** Start of Materials provided **
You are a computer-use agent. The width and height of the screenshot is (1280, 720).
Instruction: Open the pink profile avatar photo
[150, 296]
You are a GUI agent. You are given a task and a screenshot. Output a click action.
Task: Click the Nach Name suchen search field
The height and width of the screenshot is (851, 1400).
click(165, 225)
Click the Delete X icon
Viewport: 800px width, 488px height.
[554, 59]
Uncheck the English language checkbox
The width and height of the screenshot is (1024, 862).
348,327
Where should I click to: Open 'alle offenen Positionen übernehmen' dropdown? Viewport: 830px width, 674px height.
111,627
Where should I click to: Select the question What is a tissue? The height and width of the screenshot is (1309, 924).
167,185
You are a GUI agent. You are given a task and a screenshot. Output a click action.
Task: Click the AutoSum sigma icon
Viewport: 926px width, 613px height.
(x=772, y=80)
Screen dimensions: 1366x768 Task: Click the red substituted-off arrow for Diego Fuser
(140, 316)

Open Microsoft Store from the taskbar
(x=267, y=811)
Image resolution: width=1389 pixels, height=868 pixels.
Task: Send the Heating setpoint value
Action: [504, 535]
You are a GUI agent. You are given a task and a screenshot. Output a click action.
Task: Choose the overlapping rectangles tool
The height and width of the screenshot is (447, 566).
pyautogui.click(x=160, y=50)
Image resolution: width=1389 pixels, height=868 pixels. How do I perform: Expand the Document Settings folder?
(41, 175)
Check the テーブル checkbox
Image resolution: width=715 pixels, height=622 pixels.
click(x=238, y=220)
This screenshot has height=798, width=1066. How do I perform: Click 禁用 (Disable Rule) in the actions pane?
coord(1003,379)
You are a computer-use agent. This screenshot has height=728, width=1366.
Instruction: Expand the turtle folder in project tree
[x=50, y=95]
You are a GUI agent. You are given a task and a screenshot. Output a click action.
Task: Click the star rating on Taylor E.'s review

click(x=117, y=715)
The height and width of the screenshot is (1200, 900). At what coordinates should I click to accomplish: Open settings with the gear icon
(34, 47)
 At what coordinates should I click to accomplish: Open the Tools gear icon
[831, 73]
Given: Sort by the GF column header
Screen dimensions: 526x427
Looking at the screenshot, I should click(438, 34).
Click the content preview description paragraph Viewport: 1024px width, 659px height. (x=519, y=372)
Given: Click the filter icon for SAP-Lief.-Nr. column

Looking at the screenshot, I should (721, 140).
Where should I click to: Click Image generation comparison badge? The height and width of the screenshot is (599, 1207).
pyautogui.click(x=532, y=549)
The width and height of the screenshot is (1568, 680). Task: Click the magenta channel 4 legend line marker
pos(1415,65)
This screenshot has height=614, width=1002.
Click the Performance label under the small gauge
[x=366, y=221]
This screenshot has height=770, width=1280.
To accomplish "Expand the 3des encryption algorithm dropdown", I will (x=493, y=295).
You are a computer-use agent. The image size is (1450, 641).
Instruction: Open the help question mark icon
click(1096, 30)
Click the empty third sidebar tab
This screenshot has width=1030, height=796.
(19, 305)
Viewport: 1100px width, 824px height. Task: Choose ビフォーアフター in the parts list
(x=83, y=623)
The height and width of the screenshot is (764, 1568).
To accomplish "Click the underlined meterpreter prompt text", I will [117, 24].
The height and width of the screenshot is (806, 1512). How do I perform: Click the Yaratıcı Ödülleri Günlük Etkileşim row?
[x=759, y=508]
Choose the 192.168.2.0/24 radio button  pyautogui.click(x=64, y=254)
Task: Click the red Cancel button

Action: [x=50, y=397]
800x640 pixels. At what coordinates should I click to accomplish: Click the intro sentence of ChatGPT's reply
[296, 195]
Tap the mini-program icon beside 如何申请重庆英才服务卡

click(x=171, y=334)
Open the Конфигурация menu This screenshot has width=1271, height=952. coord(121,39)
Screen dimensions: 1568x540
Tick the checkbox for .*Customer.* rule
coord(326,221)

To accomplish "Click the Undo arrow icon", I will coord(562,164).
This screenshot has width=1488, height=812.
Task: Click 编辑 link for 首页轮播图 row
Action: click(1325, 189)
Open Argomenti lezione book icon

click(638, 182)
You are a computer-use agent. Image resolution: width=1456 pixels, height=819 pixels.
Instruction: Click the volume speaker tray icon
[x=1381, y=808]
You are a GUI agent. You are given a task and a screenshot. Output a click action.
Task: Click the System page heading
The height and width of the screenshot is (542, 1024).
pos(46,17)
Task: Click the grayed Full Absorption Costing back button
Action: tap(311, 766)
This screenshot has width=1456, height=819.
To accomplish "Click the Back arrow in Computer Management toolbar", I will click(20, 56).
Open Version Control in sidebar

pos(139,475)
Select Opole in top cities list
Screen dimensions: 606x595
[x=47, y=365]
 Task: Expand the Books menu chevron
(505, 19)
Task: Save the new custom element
** End of Materials provided **
## Problem statement:
Reproduce the entries above verbatim, beginning with the line that contains "Viewport: 1100px width, 824px" and continuing through the line that contains "[x=1381, y=808]", both of those lines included.

## Final answer:
Viewport: 1100px width, 824px height. Task: Choose ビフォーアフター in the parts list
(x=83, y=623)
The height and width of the screenshot is (764, 1568).
To accomplish "Click the underlined meterpreter prompt text", I will [117, 24].
The height and width of the screenshot is (806, 1512). How do I perform: Click the Yaratıcı Ödülleri Günlük Etkileşim row?
[x=759, y=508]
Choose the 192.168.2.0/24 radio button  pyautogui.click(x=64, y=254)
Task: Click the red Cancel button

Action: [x=50, y=397]
800x640 pixels. At what coordinates should I click to accomplish: Click the intro sentence of ChatGPT's reply
[296, 195]
Tap the mini-program icon beside 如何申请重庆英才服务卡

click(x=171, y=334)
Open the Конфигурация menu This screenshot has width=1271, height=952. coord(121,39)
Screen dimensions: 1568x540
Tick the checkbox for .*Customer.* rule
coord(326,221)

To accomplish "Click the Undo arrow icon", I will coord(562,164).
This screenshot has width=1488, height=812.
Task: Click 编辑 link for 首页轮播图 row
Action: click(1325, 189)
Open Argomenti lezione book icon

click(638, 182)
You are a computer-use agent. Image resolution: width=1456 pixels, height=819 pixels.
Instruction: Click the volume speaker tray icon
[x=1381, y=808]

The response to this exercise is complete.